Aside from that drama, by this point, not to blow my own trumpet, but I was an absolute joy to be around. Kinda like old Emma, but with a bit more padding and dressed in leggings 24/7. Hell, I even joined pregnancy yoga so that I could learn to be all Zen and learn about hypnobirthing etc.
Lets just say ‘third trimester me’ laughed in the face of poor little naive ‘second trimester me.’
Although impatience had been a running theme throughout, it REALLY ramped up a gear by this stage. I found myself constantly thinking about giving birth. We’d not finished the nursery, nor got the house prepared and don’t even get me started on packing hospital bags. But in a completely unrealistic and impractical way, I was ready and just wanted her to arrive.
So i can’t really judge the poor gal for HER impatience now, can I?!
Aside from a little bleed at 30weeks, at which point I was advised to ‘take it easy’ and obviously ignored, there had been little in the way of troubling symptoms. Well, it troubled me that I appeared to be unable to do anything other than WADDLE by week 33, but nothing troubling to the pregnancy.
I enjoyed a weekend away with some friends where I spent the majority of it in the bath because my back decided to remind me that binge eating share sized crisps on a nightly basis has it’s consequences. But it was still lovely to just chill. And do a casual 5mile walk, as you do. At this point, I still had a fortnight to go before my maternity leave was due to start so i was pretty worried when by shift 2, I was absolutely exhausted and my back pain liked to remind me of itself at least 63756 times day. What I probably should have been a tiny bit more worried about, was the fact I seemed to be leaking every time I stood up. Dashing to the toilet, cursing myself for not doing those pelvic floor exercises as often as I should, i just put it down to yet another awful late-stage pregnancy symptom. Coupled with the intermittent back pain i’d been having, surely alarm bells would start to ring?! But at 34 weeks, it was FAR too early to be anything serious, right?!
No such luck…..
‘Welcome to pre-term labour hun.’
So there we have it. My non-interesting, non-eventful, relatively healthy (if you ignore my food intake for the ENTIRE time) pregnancy. No real indicators that I was going to have an early baby and certainly nothing I could have done differently to avoid it.

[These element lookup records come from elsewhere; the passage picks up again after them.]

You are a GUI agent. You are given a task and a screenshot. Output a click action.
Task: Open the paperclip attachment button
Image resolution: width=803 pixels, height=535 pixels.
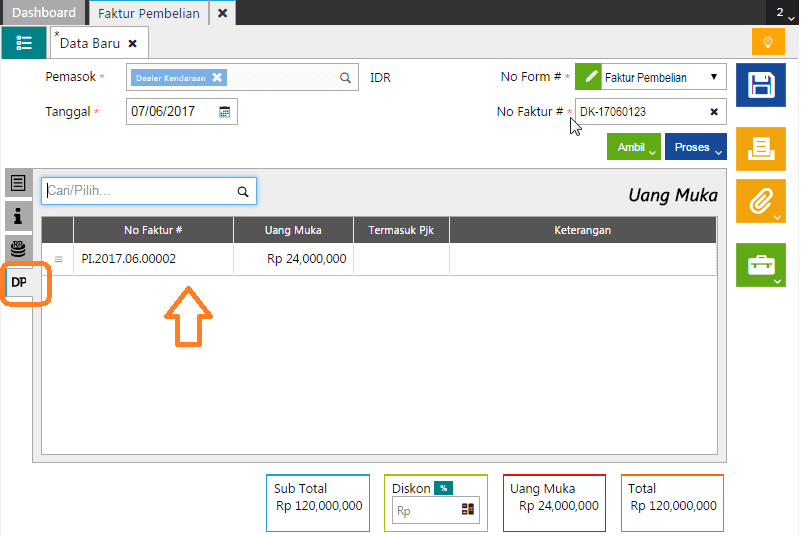[x=760, y=201]
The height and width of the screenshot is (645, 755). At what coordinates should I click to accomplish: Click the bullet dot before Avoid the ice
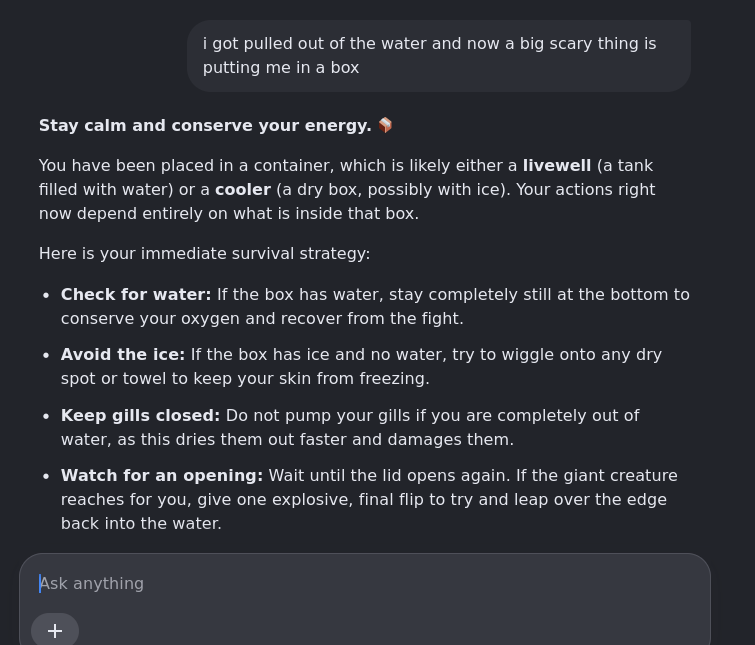46,356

Once all infection swabs came back negative (usually the number one cause of PROM (premature rupture of membranes)) it left me thinking that it was obviously something I had caused – maybe by doing too much or working too hard, stressing a lot?!
Thankfully most health professionals have reassured me by saying it’s ‘just one of those things’ and there’s nothing I could’ve done to prevent it. Something I’ve struggled to get my head around – ‘mum guilt’ at it’s finest hey??
It does put me at higher risk of another premature (and fast) labour – read more about my birth here if it tickles your fancy – but I’ll worry about that if/when the time comes.
For now? I’m gonna enjoy a bit more of my delightfully impatient, fiercely independent and determined little EIGHT MONTH baby.